== Record set

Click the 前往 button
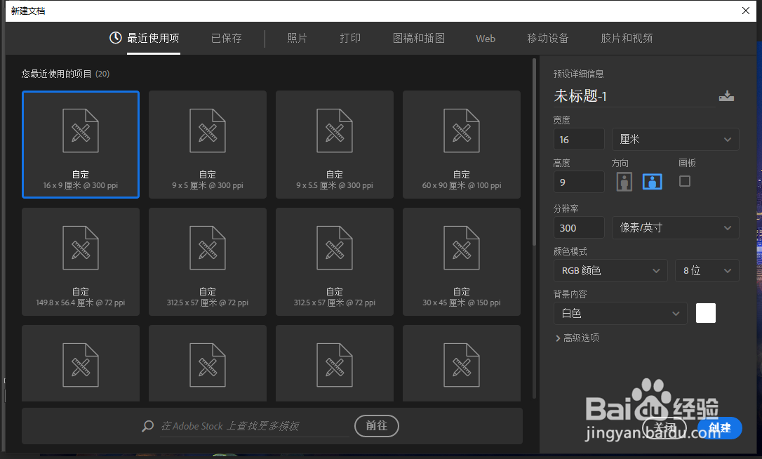Screen dimensions: 762x459 click(376, 425)
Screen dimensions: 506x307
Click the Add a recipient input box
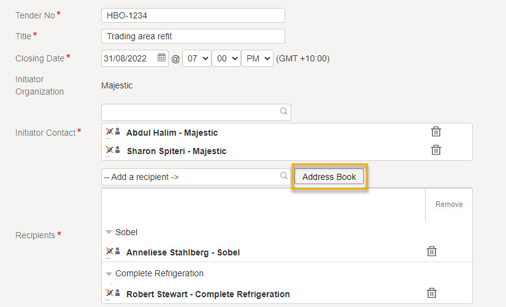pyautogui.click(x=189, y=177)
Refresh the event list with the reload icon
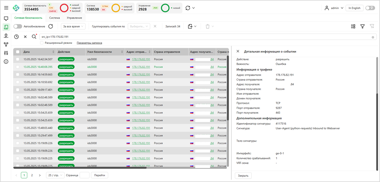This screenshot has height=182, width=380. pyautogui.click(x=51, y=26)
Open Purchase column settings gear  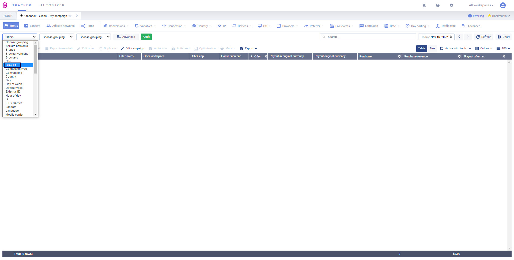point(399,56)
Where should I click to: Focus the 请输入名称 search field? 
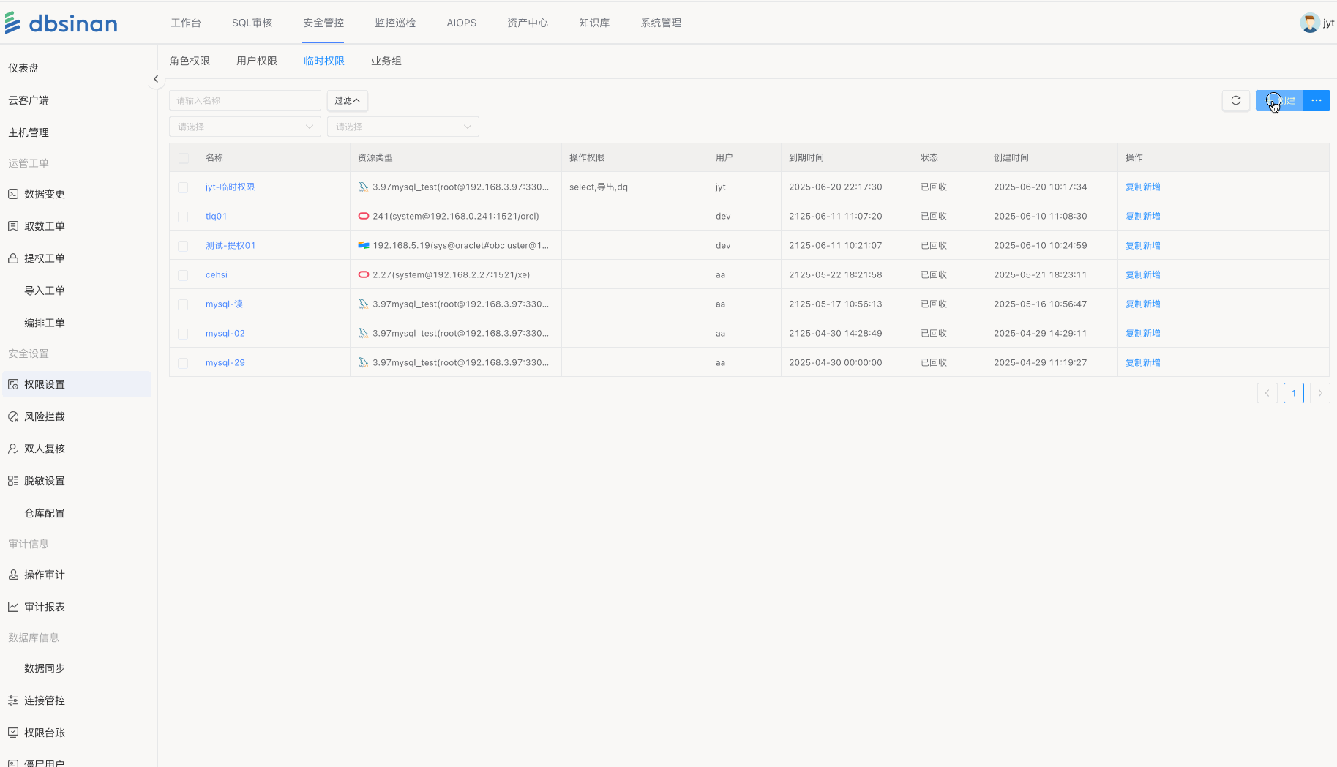tap(244, 100)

====

Given request ::
Copy out the rows from the line containing "Where should I" through the end of the rows, both included. Omit the pictures.

Output of the exercise ::
Where should I click to: Focus the 请输入名称 search field? 
tap(244, 100)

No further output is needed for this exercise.